> [PROBLEM DETAILS]: Once you reach the line containing "Instruction: Select row 2 header", return it and every line after it exactly, through the end of the records below, with no pictures.

##### INPUT DATA #####

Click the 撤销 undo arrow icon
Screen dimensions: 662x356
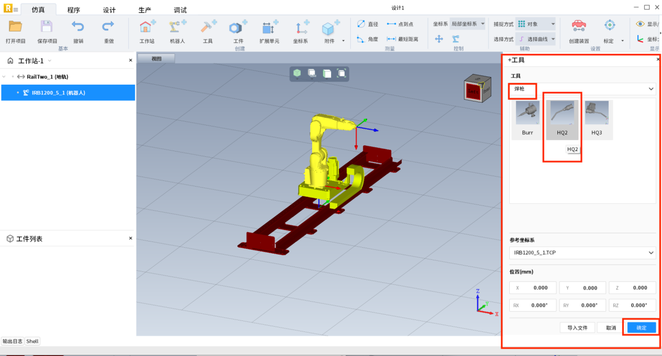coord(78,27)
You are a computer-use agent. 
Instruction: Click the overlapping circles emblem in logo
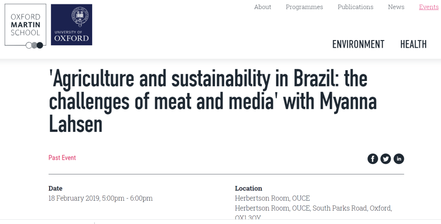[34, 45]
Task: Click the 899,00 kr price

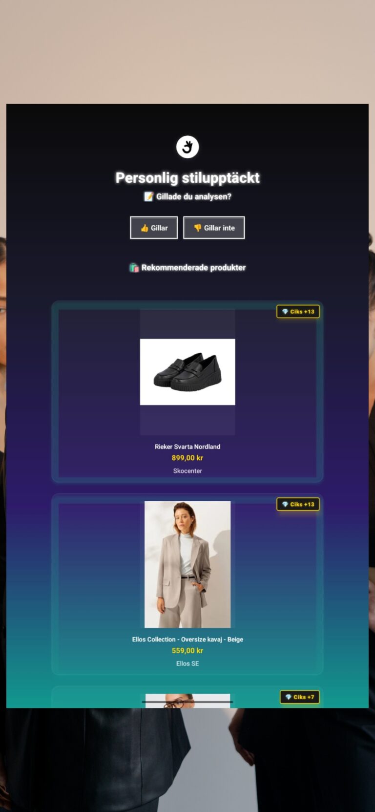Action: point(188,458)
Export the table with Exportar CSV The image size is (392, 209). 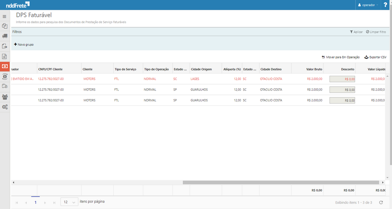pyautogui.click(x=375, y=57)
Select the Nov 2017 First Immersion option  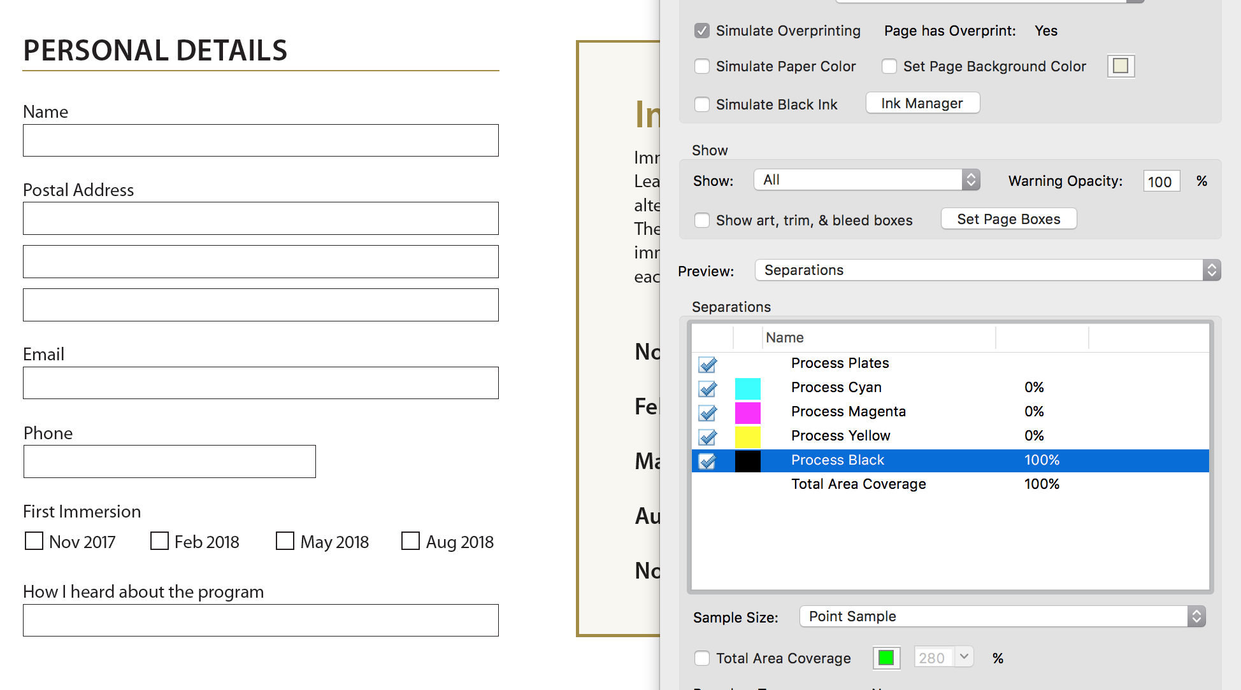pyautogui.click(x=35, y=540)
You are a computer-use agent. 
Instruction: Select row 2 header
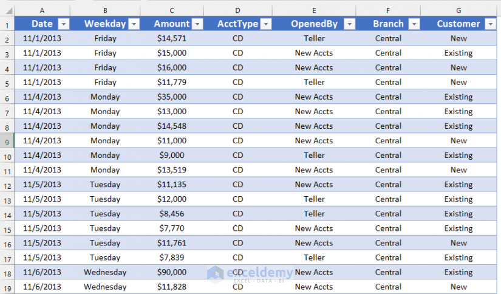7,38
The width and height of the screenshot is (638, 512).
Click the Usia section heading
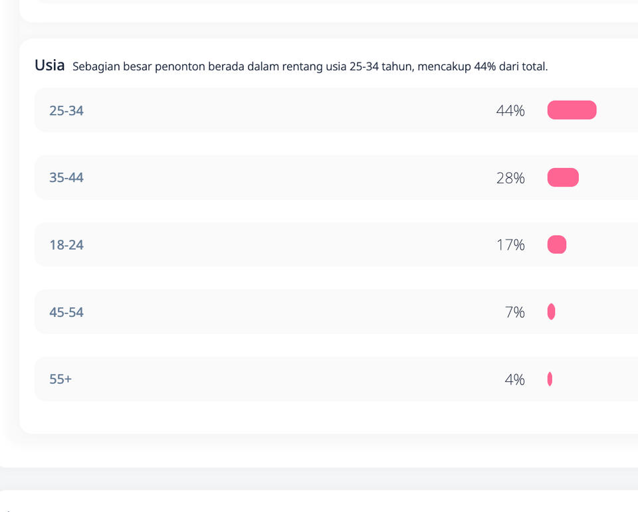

#####

> [RESULT OF THIS EXERCISE]:
Instruction: Select row 2 header
7,38
The width and height of the screenshot is (638, 512).
Click the Usia section heading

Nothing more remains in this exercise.